IV Michurin was the first to discover for gardening almost all crops that are now called non-traditional - new and rare. Most of them he first experienced in his garden. He created the first varieties and determined a future place in the Russian garden for each of the crops. It is with his light hand that chokeberries and felt cherries, lemongrass and actinidia are now growing in our plots, shepherdia and barberry are persistently asking to go to the garden, varietal mountain ash, blackthorn, bird cherry, hazel have appeared.

Ivan Vladimirovich was a great connoisseur of plants. In his garden, he collected such a collection that the Americans tried to buy it twice - in 1911 and in 1913. And they wanted, together with the land and the scientists themselves, to ferry across the ocean on a steamer. But Michurin was firm in his refusal. His plants can live only on Russian soil, his business is for Russia.

Bessemyanka Michurinskaya
Bessemyanka Michurinskaya

For most of his life, the scientist fought alone. Years passed, strength was depleted, it became more and more difficult for him to work in the garden. A bleak, lonely old age and need approached. And, most likely, the work on the transformation of Russian gardening would have been interrupted if IV Michurin had not been supported by the Soviet government. On February 18, 1922, a telegram came to Tambov: “Experiments in obtaining new cultivated plants are of tremendous state importance. Urgently send a report on the experiments and work of Michurin of the Kozlov district for a report to the chairman of the Council of People's Commissars, comrade. Lenin. Confirm the execution of the telegram."

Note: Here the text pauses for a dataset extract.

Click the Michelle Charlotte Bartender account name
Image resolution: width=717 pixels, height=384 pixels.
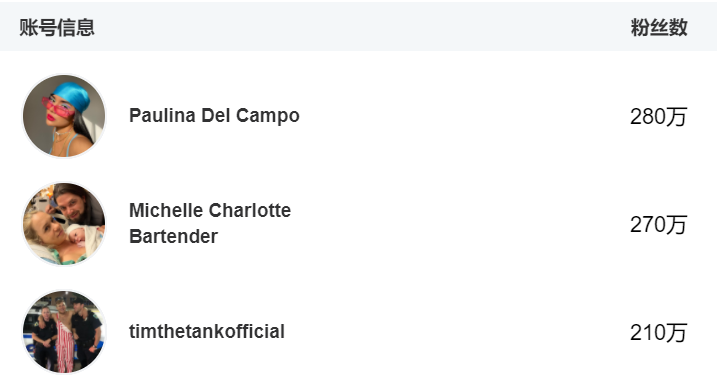click(x=210, y=224)
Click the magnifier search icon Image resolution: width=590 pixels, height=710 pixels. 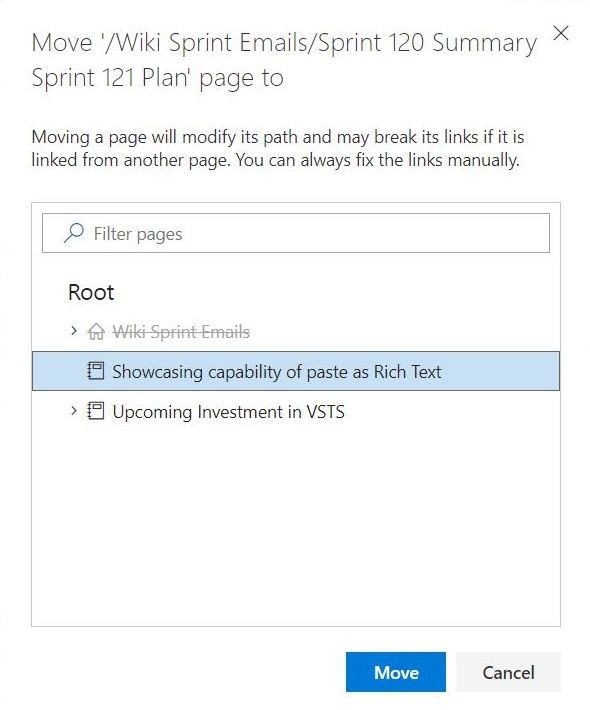[74, 233]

An unprecedented event in history happened - the work of one person became the business of the whole country. Throughout the vast country, scientific centers for gardening, breeding, and variety study were created - institutes, experimental stations, strong points. At the same time, training centers for personnel training were organized - from institutes and technical schools to courses for training garden workers. Already at the beginning of the 30s, the first students of IV Michurin dispersed throughout the country and in the most different climatic zones - in the mountains, in the desert, steppes and among forests - they began to create new varieties. And they, together with IV Michurin, created the basis thanks to which our country has no equal in varietal diversity and the number of new cultures for the garden. And then this work was continued by the second and third generations of IV Michurin's followers. This is how the great gene pool of fruit and berry crops in Russia was created.

Rowan Ruby of I. V. Michurin's selection
Rowan Ruby of I. V. Michurin's selection

To our great regret, this invaluable heritage in the last 20 years has been largely lost, and due to the commercialization of gardening, it is being criminally replaced by foreign material, as IV Michurin wrote a hundred years ago, unsuitable for our conditions. Scientific work was also curtailed, many collections perished: cottage villages were built in their place. The remaining gardens are old, many are neglected.

Unfortunately, dear gardeners, the situation on your plots is not much better. And yet, according to my observations, you are now the main holders of our fruit and berry gene pool. Take care and enhance this great national heritage of ours! And further. Read Ivan Vladimirovich. His books can still be bought from second-hand booksellers, ordered on the Internet. They are written very clearly, without a pile of scientific terms, and in terms of content, they are a storehouse of ageless knowledge for both amateur gardeners and specialists.